Procurada após a morte da menina, a Polícia Civil informou que aguarda o resultado do laudo de necropsia para confirmar a causa da morte e que realizou uma perícia no local das agressões na sexta (23), além de ter ouvido outras testemunhas que confirmaram a prática de tortura.
De acordo com as investigações, as agressões começaram na noite daquela sexta-feira (16) e continuaram até o fim da noite de domingo (18), sendo que o socorro só foi chamado na segunda (19), como foi relatado pela própria mãe da madrasta, Rosangela Nunes, 50, que responde em liberdade por omissão.

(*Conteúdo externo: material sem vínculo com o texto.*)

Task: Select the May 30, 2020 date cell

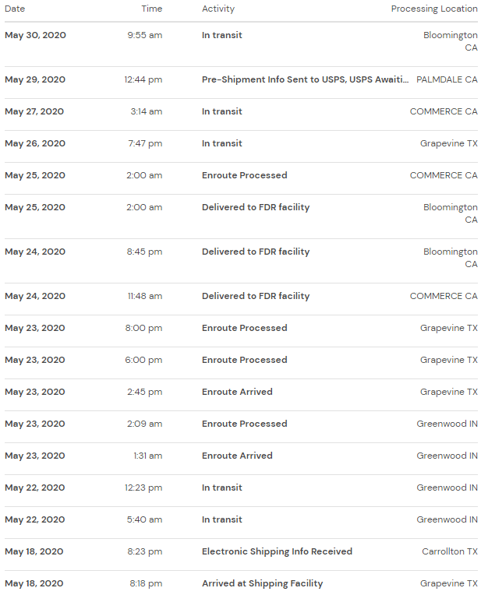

Segundo ela, que morava com o casal e com sua mãe acamada de 86 anos, a criança já teve bonecas queimadas, brinquedos quebrados e era impedida de comer. No último fim de semana, foi agredida com pedaços de pau, um cabo de fibra óptica e chegou a ser impedida de ir ao banheiro como castigo por abrir três caixas de leite.
“A mãe dela [Gilmara] deu uma chinelada primeiro na menina, mas depois a Brena [a madrasta] deu chutes, bateu nela com um pau, com um cabo e ainda bateu a cabeça dela na parede. A Gilmara também batia. Quando as duas se trancavam no quarto, eu dava comida escondida para a menina”, contou.
Na segunda-feira, depois das agressões, a menina estava sem reação, segundo Rosangela. Ela ficou mole, sem falar e com o olho meio aberto, então Gilmara pediu socorro ao Samu (Serviço de Atendimento Móvel de Urgência). A mãe disse aos médicos que pedaços de madeira tinham caído na criança.
Rosangela diz não ter denunciado a filha por medo. Ela conta que sempre era agredida por Brena: “[No Ano Novo] ela me bateu com pedaço de pau. Bateu na minha barriga e tive até hemorragia na vagina. Também precisei dar pontos no dedo. Ela também deu socos no rosto da minha mãe de 86 anos. Dizia que, se a polícia aparecesse, mataria a gente”.
A reportagem não conseguiu localizar a defesa das suspeitas. A Defensoria Pública do Rio informou que participou da audiência de custódia do casal, mas, como ainda não há ação penal em curso, o órgão não foi formalmente constituído para o caso.